Der deutsche Menschenrechtler Peter Steudtner nahm im Juli an einem Workshop von Amnesty International auf der Insel Büyükada in der Nähe von Istanbul teil. Als Seminarleiter sollte er über Stress- und Traumabewältigung sowie digitale Sicherheit referieren. Mit fünf anderen wurde er verhaftet; ihm werden »Unterstützung einer Terrororganisation« und »Spionage« vorgeworfen. Die Vorwürfe beziehen sich vor allem auf das Tagungshotel, in dem früher angeblich Unterstützer des Putschversuches konspiriert hätten. Der 45-jährige Politologe und Fotograf ist seit vielen Jahren Experte für gewaltfreie Konfliktbearbeitung und Ausbilder für Menschenrechtsorganisationen. Derzeit befindet er sich im Hochsicherheitsgefängnis bei Silivri.
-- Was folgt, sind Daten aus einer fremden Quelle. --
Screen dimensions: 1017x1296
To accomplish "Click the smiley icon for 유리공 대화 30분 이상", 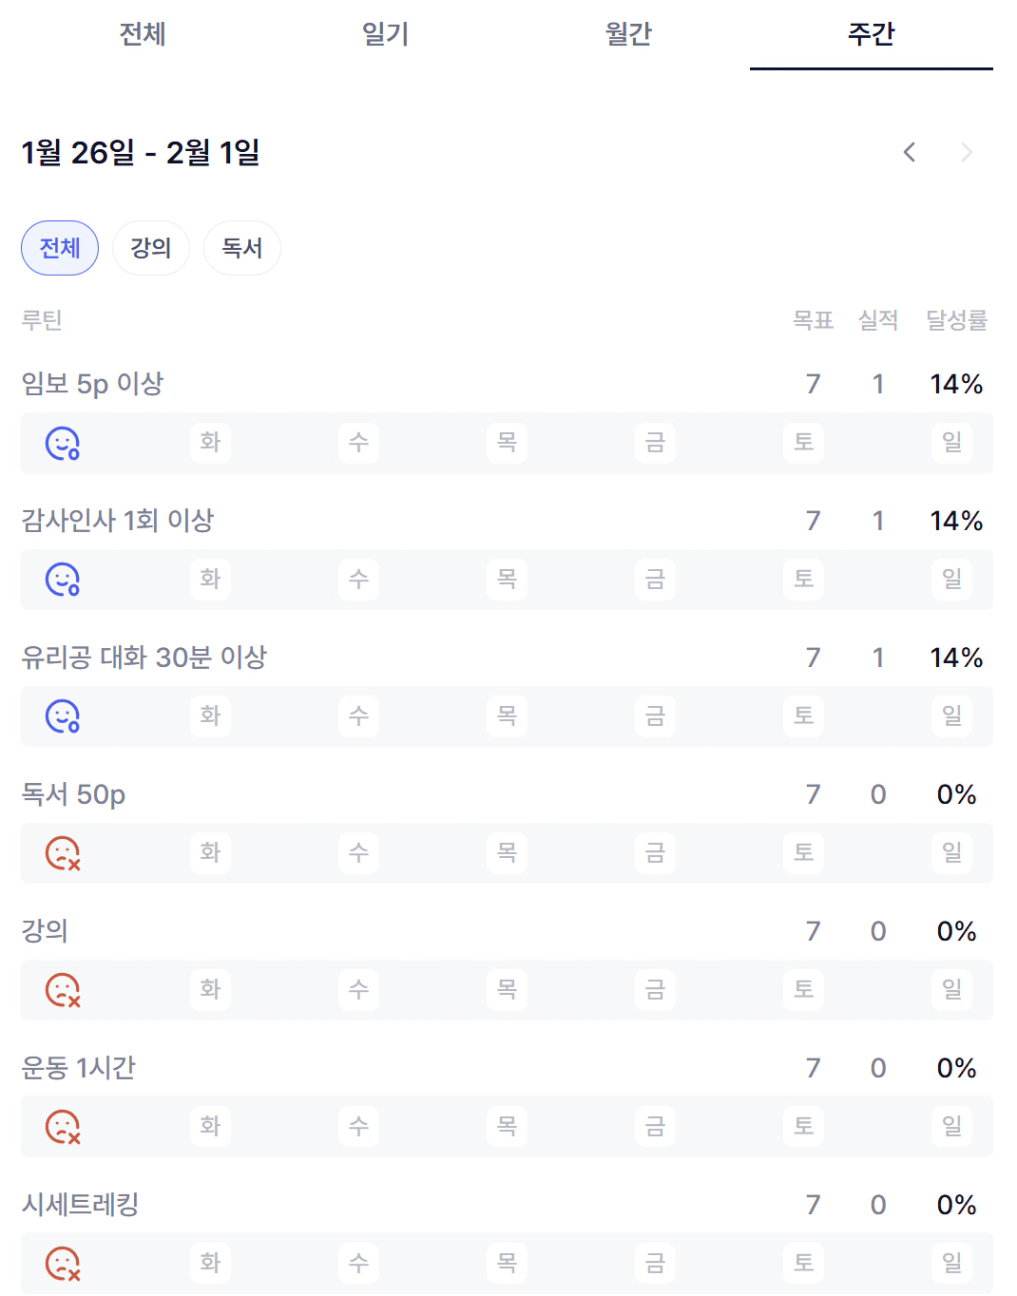I will point(62,716).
Marketa Vselichova und Miroslav Farkas, Tschechische Republik

Ein türkisches Gericht hat die Tschechen Marketa Vselichova und Miroslav Farkas Anfang August zu sechs Jahren und drei Monaten Gefängnis verurteilt. Beiden wird vorgeworfen, Mitglieder der syrisch-kurdischen Miliz YPG zu sein. Die 24-jährige Studentin Vselichova und der 30-jährige Farkas hatten dagegen erklärt, sie hätten im Nordirak beim Aufbau eines Feldlazaretts helfen wollen. Sie wurden im November vergangenen Jahres in der Türkei festgenommen. Laut tschechischen Medien gab es während der Gerichtsverhandlung keine Übersetzung. Diplomaten aus Prag sollen beiden empfohlen haben, in Berufung zu gehen. Vselichova und Farkas befinden sich in einem Gefängnis in der Stadt Van.

Mesale Tolu, Deutschland

Mesale Tolu ist Übersetzerin und arbeitete für die linke Nachrichtenagentur Etha. Die deutsche Staatsbürgerin pendelte regelmäßig zwischen ihrem Wohnort Neu-Ulm und der Türkei. Eine Antiterror-Einheit hatte die Journalistin Ende April vor den Augen ihres zweijährigen Sohnes in Istanbul festgenommen. Ihr werden »Terrorpropaganda« und »Mitgliedschaft in einer Terrororganisation« vorgeworfen. Laut ihren Anwälten gelten als vermeintlichen Beweise, dass sie die Beerdigung von Mitgliedern der linksradikalen MLKP sowie eine Trauerkundgebung für eine in Syrien getötete deutsche YPG-Kämpferin besucht haben soll. Tolu erklärte, über die Veranstaltung berichtet zu haben. Der Prozess gegen Tolu beginnt am 11. Oktober; der Staatsanwalt fordert 15 Jahre Haft.